WHAT THE TASK ASKS => How many lines of the material below contain the word "will"? Reply with the number alone.

DATA SUPPLIED =>
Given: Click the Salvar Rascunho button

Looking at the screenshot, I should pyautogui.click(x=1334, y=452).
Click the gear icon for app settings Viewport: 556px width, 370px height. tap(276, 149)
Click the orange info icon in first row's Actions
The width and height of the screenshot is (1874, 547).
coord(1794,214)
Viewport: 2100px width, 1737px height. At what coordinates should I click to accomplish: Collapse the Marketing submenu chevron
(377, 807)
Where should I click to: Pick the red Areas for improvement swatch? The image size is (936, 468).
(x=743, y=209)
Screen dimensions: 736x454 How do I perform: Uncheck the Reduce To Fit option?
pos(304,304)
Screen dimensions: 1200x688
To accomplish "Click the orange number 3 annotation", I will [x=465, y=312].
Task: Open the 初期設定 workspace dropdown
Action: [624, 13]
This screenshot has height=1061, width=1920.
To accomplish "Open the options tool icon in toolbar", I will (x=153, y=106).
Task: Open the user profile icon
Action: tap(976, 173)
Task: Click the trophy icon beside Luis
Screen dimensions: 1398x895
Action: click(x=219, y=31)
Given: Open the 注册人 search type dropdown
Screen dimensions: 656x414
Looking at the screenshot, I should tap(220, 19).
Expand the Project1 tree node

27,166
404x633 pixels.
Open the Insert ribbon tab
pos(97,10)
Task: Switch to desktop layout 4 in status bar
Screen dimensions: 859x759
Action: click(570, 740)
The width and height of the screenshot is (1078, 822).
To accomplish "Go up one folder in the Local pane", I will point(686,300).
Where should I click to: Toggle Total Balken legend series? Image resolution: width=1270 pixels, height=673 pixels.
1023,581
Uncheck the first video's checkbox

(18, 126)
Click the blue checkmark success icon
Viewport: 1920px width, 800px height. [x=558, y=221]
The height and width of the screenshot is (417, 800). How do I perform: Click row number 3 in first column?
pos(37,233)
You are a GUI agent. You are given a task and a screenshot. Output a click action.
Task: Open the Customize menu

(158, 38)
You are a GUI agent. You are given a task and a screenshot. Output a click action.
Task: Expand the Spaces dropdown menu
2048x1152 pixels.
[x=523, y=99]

EXERCISE SOLUTION => 3